Trains shaped much of early America because trains offered much better transportation value (more benefit, less cost) than “muscle powered” transport. By about 1910 about 90% of passenger travel between major US cities was by train, and trains were indeed “mass transit”.

Then cars and aircraft were invented, and because cars and jets offered much higher transportation value, trains were displaced and now carry less than 1% of people between cities (and about 2% of people within big US cities). This is repeating all over the world; and the market share of bus travel has experienced a similar displacement pattern as trains.

In spite of the commonly used terms coined by train and bus industries, cars and aircraft are the only modes that qualify as “mass transit” in the US. For passenger travel in the US: cars accomplish about 85%, aircraft about 7%, trains and buses combined about 5%, and the balance by boat, ship, or muscle power bikes and walking. The rest of the world is following the transportation induced prosperity of the US. In the EU cars are about 75%, and in Japan about 70% of passenger travel (and increasing the share).

In the developing nations car (and motorcycle) use is growing about 5 times faster than bus and train growth. It is highly proven that people the world over prefer vehicles in a narrow size range. Over 85% of the global car market are for cars with a capacity of 5 seats plus or minus 1 seat. Over 99% of road vehicles do not have bathroom facilities, nor are they capable of accommodating roll-on / roll-off wheelchairs (but cars carry far more disabled people than bus or train).

Are train and bus restrooms ADA compliant? Most of the disabled who I speak with would rather transfer from a wheelchair into a car, than to transfer from a wheel chair to an ADA compliant toilet seat.
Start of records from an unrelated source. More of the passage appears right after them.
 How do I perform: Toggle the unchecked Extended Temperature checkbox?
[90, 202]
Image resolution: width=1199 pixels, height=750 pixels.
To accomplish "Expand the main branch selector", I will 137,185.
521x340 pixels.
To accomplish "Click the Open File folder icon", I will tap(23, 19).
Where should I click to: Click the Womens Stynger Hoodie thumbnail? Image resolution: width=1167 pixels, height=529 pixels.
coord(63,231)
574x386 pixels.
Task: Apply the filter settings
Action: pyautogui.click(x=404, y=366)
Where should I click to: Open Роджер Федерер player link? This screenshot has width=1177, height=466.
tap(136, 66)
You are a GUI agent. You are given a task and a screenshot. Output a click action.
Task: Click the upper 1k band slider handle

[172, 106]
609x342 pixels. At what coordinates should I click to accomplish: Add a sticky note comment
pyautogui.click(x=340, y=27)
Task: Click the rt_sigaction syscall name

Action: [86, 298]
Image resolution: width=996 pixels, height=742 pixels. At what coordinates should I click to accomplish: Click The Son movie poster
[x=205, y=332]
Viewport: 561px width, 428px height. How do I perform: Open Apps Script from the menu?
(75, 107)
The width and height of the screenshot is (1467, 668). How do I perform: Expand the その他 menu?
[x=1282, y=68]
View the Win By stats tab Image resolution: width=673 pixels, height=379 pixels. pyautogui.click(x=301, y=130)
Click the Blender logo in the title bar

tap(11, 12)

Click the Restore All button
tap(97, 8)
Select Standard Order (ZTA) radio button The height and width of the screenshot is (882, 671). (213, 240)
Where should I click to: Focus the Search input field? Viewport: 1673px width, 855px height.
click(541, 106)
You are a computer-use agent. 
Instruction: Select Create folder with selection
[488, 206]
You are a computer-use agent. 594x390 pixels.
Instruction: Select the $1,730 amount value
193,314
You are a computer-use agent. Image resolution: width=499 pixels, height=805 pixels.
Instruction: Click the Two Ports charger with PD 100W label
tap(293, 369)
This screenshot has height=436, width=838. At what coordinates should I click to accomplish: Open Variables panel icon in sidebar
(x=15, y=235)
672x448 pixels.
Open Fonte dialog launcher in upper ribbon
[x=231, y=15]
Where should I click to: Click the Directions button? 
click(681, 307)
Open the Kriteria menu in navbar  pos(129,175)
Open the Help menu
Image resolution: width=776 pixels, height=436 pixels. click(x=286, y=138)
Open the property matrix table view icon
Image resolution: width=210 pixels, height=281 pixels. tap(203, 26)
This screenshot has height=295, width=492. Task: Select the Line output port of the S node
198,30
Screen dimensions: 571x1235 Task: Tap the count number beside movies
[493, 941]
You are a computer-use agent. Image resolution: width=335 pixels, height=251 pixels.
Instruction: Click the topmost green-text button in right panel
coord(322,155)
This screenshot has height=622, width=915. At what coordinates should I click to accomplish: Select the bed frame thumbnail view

ETT is more compliant to the true needs of the disabled that the typical car or taxi, and there are many advantages due to very low trip time. ETT has very comfortable reclined seating, and the ability to stop at 15 min intervals as necessary. Ask anyone in a wheel chair if they would rather travel to China in an ADA
compliant aircraft with a trip time of 15 hours, OR in a luxury car sized ETT capsule for 2 hours.

Due to the overwhelming global success of cars, ETT closely follows the principals that have caused cars to displace trains as the “mass transit” mode people clearly prefer. And at the same time, ETT avoids many of the limitations of cars, and also the limitations of trains and jets. Also, ETT consolidates the biggest advantages of cars, jets, and trains. Accordingly ETT will be able to displace cars and jets to niche markets, just as steam
power displaced muscle power, and oil power displaced steam.

Our detailed cost and benefit analysis shows that building ETT capsules large enough to accommodate a busload (or standard 40′ shipping container) would increase the cost by a
factor of 30 (not 3), and only improve the cargo utility from 94% to 98%. Since ETT is automated, no labor savings would result from using larger vehicles, (but people could walk around in the vehicle during non-acceleration times of travel, and visit a restroom).

It is true that a very small percentage of people have to limit their distance to a bathroom to 50′ (or wear an adult diaper). With ETT (just as with a car on the Interstate), people will be within 15 min of a stop — and be able to do so because ETT is not a bus or train — ETT is much more like a car.

We hope you can start to see through the transportation myths perpetuated by the rail industry (who funds much of urban planning research) and see that more people will most likely want to use ETT because of the improvement in cost and speed, than will be put off by not having a bathroom in the vehicle with them (yuck).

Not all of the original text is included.